Glenn Sugameli, 202-667-4500 x 221

,

Cat Lazaroff, 202-667-4500 x 213

,

Jason Rylander, Community Rights Counsel, 202-486-8650

On a party-line vote, the Senate Judiciary Committee today approved the re-nomination of Charles W. Pickering, Sr. to the U.S. Court of Appeals for the Fifth Circuit. Earthjustice and other national environmental and planning groups urged the full Senate to block Pickering’s confirmation. The Senate’s decision will be critical to the fate of federal environmental safeguards in Texas, Louisiana, and Mississippi.
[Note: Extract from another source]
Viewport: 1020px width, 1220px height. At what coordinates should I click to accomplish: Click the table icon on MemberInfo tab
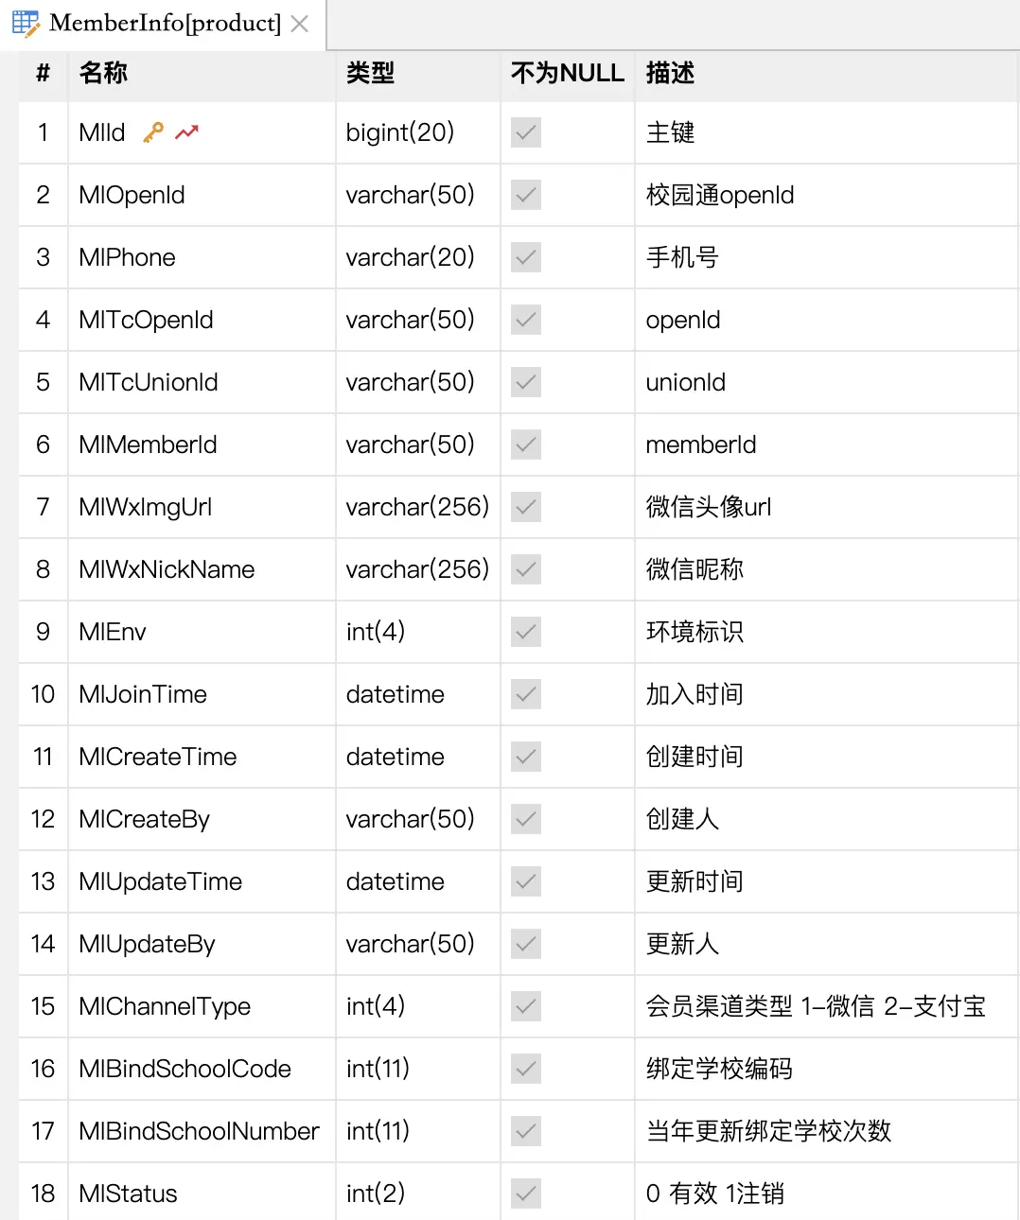click(26, 23)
Judicial ethics experts have confirmed serious ethical violations by U.S. District Judge Pickering. In addition, he violated court rules and decisions by blocking average citizens right to defend their health and environment in court, favored powerful interests at the expense of the rights of ordinary Americans and the environment, and breached legal standards to implement his personal agenda.

New information on serious ethical violations by Judge Pickering was developed by Community Rights Counsel (CRC), a non-profit environmental law firm, and contained in a letter to the Judiciary Committee from CRC, Earthjustice and other national environmental and planning groups (pg.9). This information, which Senator Russ Feingold discussed in committee today, shows that Judge Pickering improperly solicited seven attorneys with active cases before him to send him letters in support of his nomination to the Fifth Circuit Court of Appeals. Given Judge Pickering’s rulings against letting average citizens defend their rights in environmental cases, coupled with these and other ethical improprieties, he is clearly not an appropriate choice for the Fifth Circuit.

Pickering Facts



  • On January 31, 2001, Charles W. Pickering, Sr. was nominated to United States Court of Appeals for the Fifth Circuit. On March 14, 2002, Judge Pickering was defeated by the Senate Judiciary Committee in a 10-9 vote. President Bush tauntingly renominated Judge Pickering to the same seat on January 2, 2003.


  • Judge Pickering also improperly solicited seven attorneys with active cases before him to send him letters in support of his nomination to the Fifth Circuit Court of Appeals. Judge Pickering instructed the attorneys to send the letters directly to him, to be forwarded to the Judiciary Committee. NYU Law Professor Stephen Gillers, an expert in Judicial Ethics, indicated in a letter to Sen. Feingold on Feb 20th that Judge Pickering’s conduct in soliciting the letters was improper. But in writing his letter, Gillers assumed none of the attorneys had cases then pending before Pickering. Gillers stressed that “The impropriety becomes particularly acute if lawyers or litigants with matters currently pending before the Judge were solicited. Then the desire to please the Judge would be immediately obvious and the coercive nature of the request even more apparent.”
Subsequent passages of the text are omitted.